The last few times I have flown down to NYC on an early morning flight I have noticed a TSA (Transportation Security Administration) official at the gate of US Airways that looks like Jessica Alba. Each time I have gone through the security checkpoint we both have noticed each other and have given quick smiles. Usually I have no problem approaching women but I feel a little odd about trying to work it with someone that is attempting to racially profile airline passengers… er… I mean protect our skies.
So I have decided that a creative approach needs to be taken with this. Here are a couple of ideas that I came up with.
Spell out my number using toiletries in my carry on bag.
There are a few issues with this idea though. First off there is no guarantee that she will be working the x-ray scanner which could lead to a really uncomfortable moment if Hank the closeted homosexual TSA official feels a bid randy. (Not that there is anything wrong with being gay, Hank just isn’t someone I would switch teams for.)

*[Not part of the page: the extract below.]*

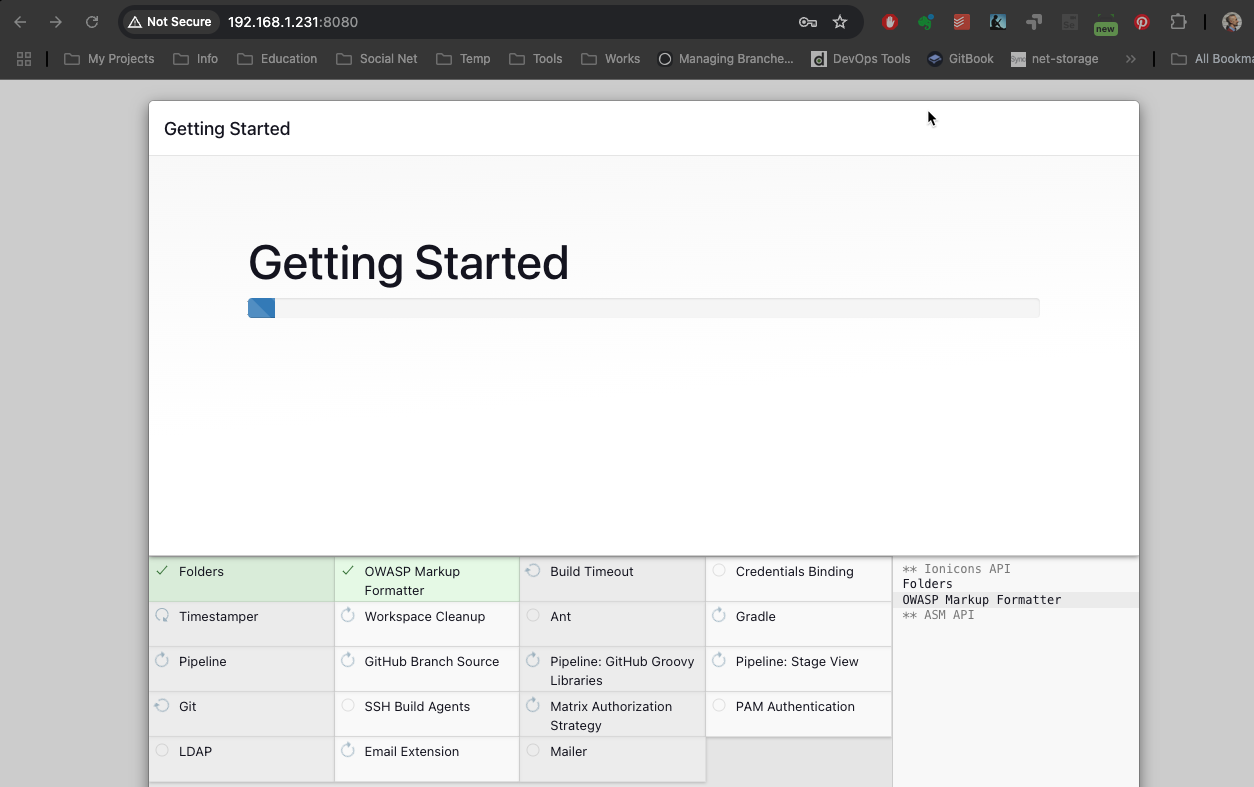Open the Todoist extension icon
Screen dimensions: 1254x787
(x=961, y=22)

Also I don’t have enough toiletries to spell out a number. I would have to depend way too much on Q-tips. Which I don’t think looks classy. Tampons yes, Q-tips no. Tampons look like finely wrapped cigars in the a x-ray machine, making them the most classy toiletry one could possibly pack… Wait are feminine hygiene products considered toiletries or are they classified as something else?

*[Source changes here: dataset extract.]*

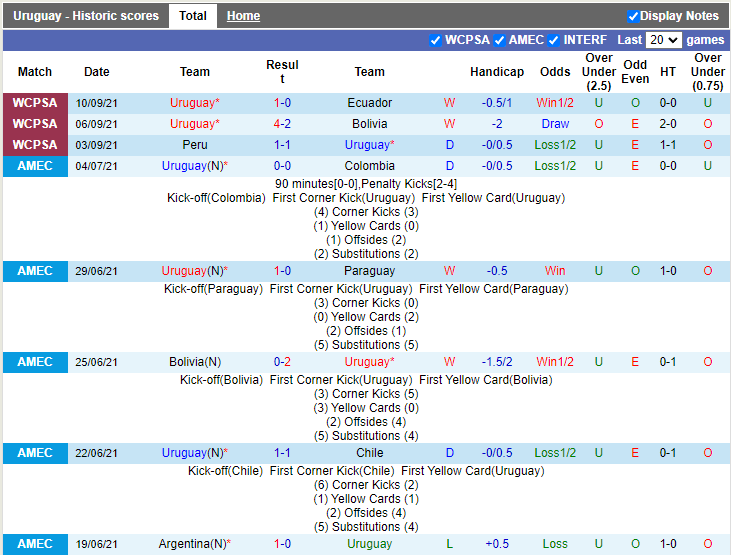Toggle the Display Notes checkbox
This screenshot has height=555, width=731.
click(x=633, y=16)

Create a device that I can strap to my body that when I pull a cord releases confetti and inflates balloons that will majestically float off my chest.
I call this the “bomb of fun” some people might not appreciate the “bomb of fun” in fact I would probably end up shot. Although they would probably feel shitty for shooting me in a balloon inflates and floats to the ceiling after filling me full of bullet holes. In the end I would be vindicated, well probably not.
Voluntarily ask for a body cavity search.
How do you cleverly ask for one of these? “There maybe something in my rectum, there may not be, there is only one way to find out. And bring the Jessica Alba look alike, it looks like she has tiny fingers and probably can really get up there.”
After reviewing these options I guess I really don’t have a shot.
Maybe I use my usual technique of just sitting there and watching her work. Waiting for her to leave so I can follow her to her car to talk to her. Chicks love that.
Have you ever wanted to talk to someone in a totally inappropriate place and/or time?